Pixel coordinate grounding data:

=== Section Start ===

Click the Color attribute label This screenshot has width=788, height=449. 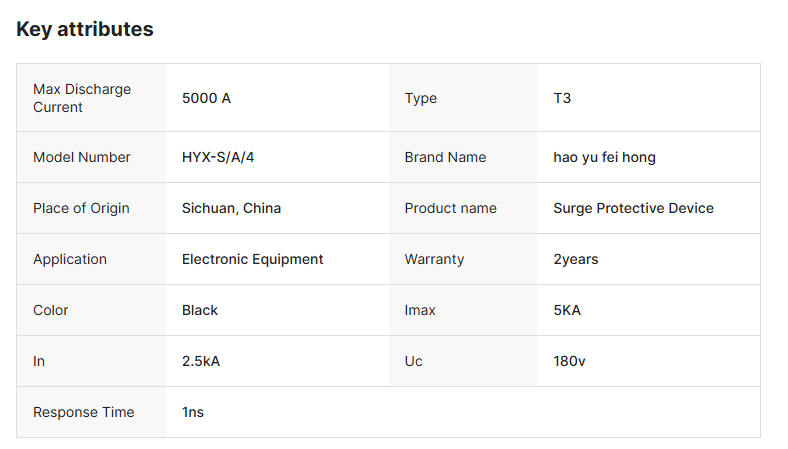click(x=52, y=310)
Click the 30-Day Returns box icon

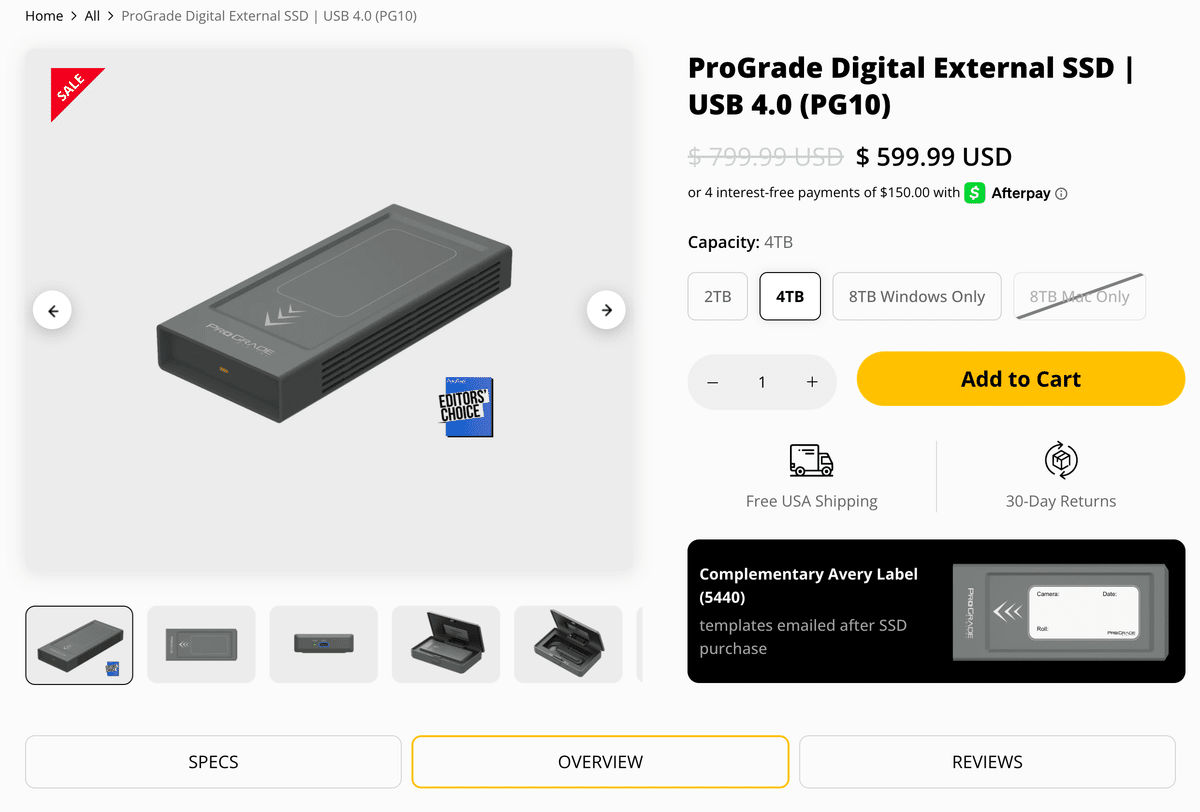tap(1061, 461)
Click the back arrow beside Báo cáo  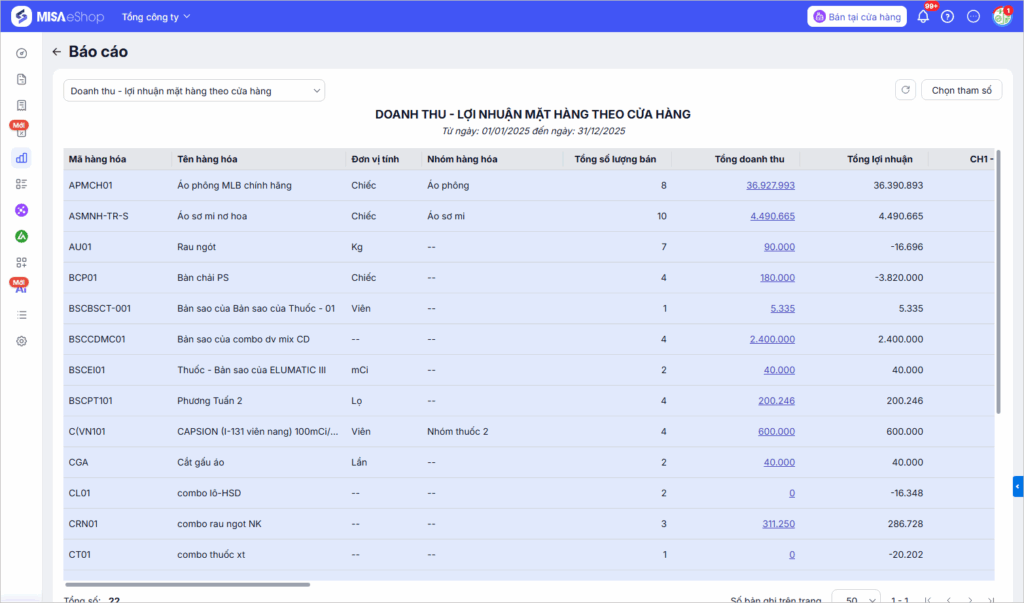56,52
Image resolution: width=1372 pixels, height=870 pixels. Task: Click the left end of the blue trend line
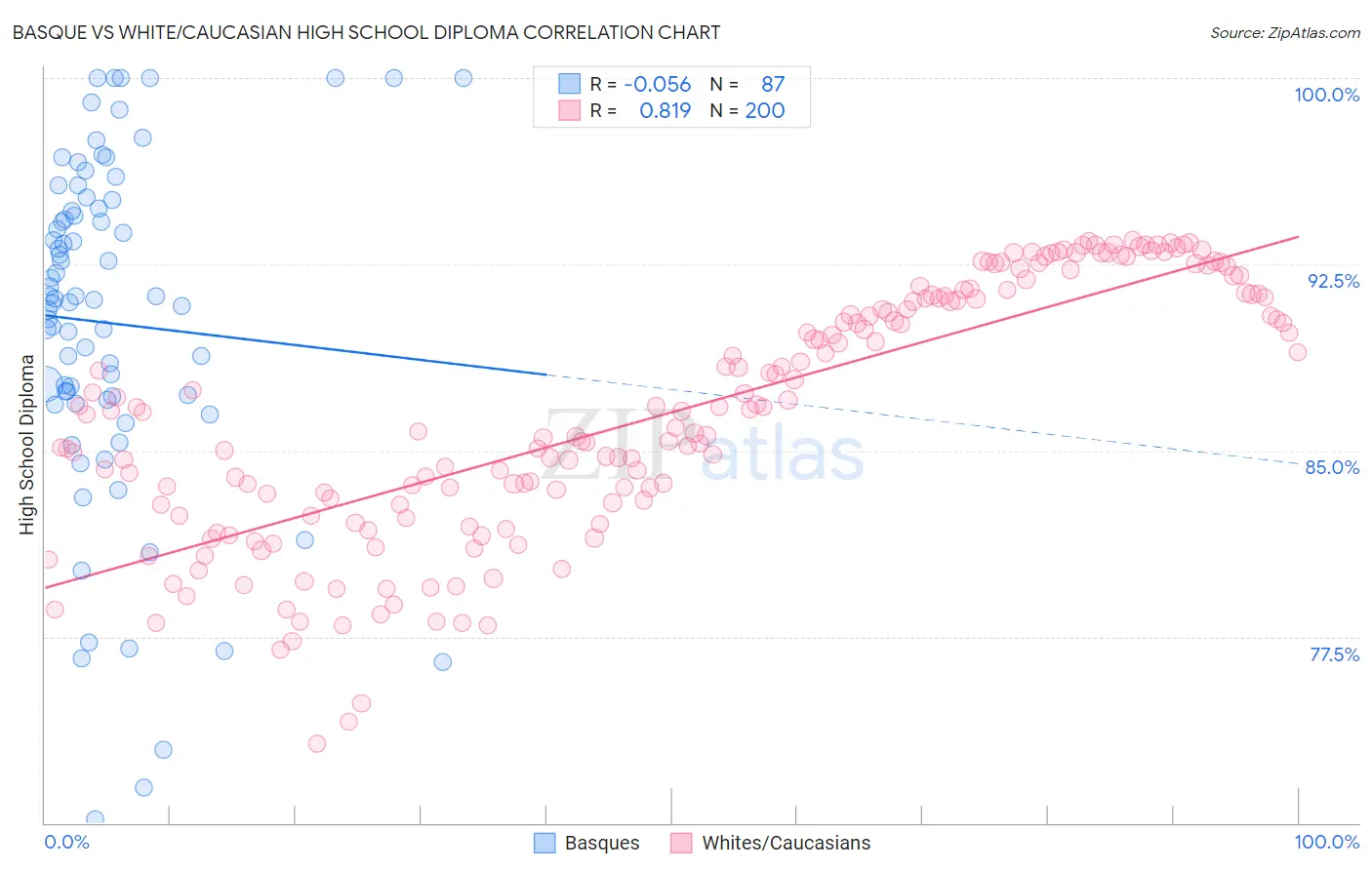(x=44, y=315)
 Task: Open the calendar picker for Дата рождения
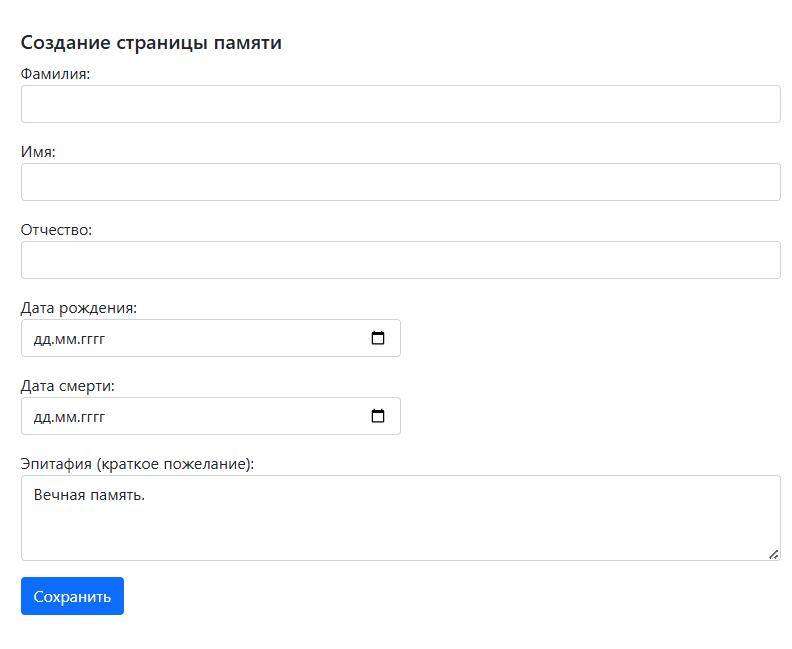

=== Section End ===

Your copy should hold exactly the lines from the one that contains "Image resolution: width=1372" through the final line of the data, both ends included, and no pictures.

Image resolution: width=1372 pixels, height=870 pixels. Task: Click the left end of the blue trend line
(x=44, y=315)
 Task: Open the calendar picker for Дата рождения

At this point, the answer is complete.